October 13, 2003

Bill Thrillkiller

I saw what proclaims itself "The 4th Film by Quentin Tarantino" this weekend, Kill Bill Volume 1.

It's pretty, it's got some excellent fight scenes, excellent production design, excellent cinematography. It's not a bad way to spend a couple of hours on a Sunday afternoon.

However, were it not for "The 4th Film by Quentin Tarantino" banner at the beginning, there would be no particular evidence that this was a Quentin Tarantino film.

The dialog is almost perfunctory, with little of the grandiose kinesis that characterized his best film, Pulp Fiction.

The violence is cartoonish, with severed limbs flying and blood spurting from the stumps like firehoses. There are a few exceptions where Tarantino approaches the confrontational brutality of Pulp Fiction, but the film is an elaborate revenge fantasy driven entirely by violence, and a few effective moments of cruelty do not justify the silliness that occupies every other scene.

Most disappointing is that the film has no structural complexity. Like Pulp Fiction, Kill Bill jumps back and forth in time. Unlike Pulp Fiction, Kill Bill is careful to spoonfeed the audience its transitions; the audience is never lost and never has to draw any conclusions.

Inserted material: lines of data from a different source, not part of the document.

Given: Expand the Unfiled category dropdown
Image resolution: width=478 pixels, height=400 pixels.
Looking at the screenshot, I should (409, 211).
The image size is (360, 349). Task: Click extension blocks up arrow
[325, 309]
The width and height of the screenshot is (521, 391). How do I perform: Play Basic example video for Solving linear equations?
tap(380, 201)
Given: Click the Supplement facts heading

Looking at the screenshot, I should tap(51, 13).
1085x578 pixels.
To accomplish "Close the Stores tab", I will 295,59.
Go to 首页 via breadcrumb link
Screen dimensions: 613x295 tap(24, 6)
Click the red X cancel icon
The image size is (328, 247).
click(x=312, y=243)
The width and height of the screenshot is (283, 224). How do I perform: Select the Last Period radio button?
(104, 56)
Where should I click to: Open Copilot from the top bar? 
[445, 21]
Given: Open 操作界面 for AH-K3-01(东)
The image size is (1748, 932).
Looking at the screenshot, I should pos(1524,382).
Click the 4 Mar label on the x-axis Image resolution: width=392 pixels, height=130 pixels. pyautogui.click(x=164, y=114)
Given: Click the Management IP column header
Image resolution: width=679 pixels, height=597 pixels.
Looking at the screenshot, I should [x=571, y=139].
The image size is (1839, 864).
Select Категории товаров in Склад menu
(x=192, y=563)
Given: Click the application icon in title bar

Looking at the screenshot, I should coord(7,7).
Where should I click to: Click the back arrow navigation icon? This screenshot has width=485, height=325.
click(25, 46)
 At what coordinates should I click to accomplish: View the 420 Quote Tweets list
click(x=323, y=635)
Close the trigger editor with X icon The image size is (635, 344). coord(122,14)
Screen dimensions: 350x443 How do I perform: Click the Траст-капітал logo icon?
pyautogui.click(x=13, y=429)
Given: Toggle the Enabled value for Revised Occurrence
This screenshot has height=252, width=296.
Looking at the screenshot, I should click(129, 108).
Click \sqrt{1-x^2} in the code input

Pulp Fiction had a complex structure that was not limited to simply unraveling the order of events. It enabled the audience to discover for themselves the relationship between this scene and another, between this character and another. In Kill Bill, there is nothing to discover; the film is one character's quest for revenge and it has no other content.

It is, of course, possible that Tarantino is holding back the good stuff for next spring's Kill Bill Volume Two--the two theatrical releases only amount to one film, split in the editing room because of length. However, if that is the case, Volume One is a poor advertisement for Volume Two; I not only do not see any complex structure, I do not see any place that complex structure could be hung. If Tarantino surprises me, I'll fall to my knees in worship, but I don't think it's going to happen.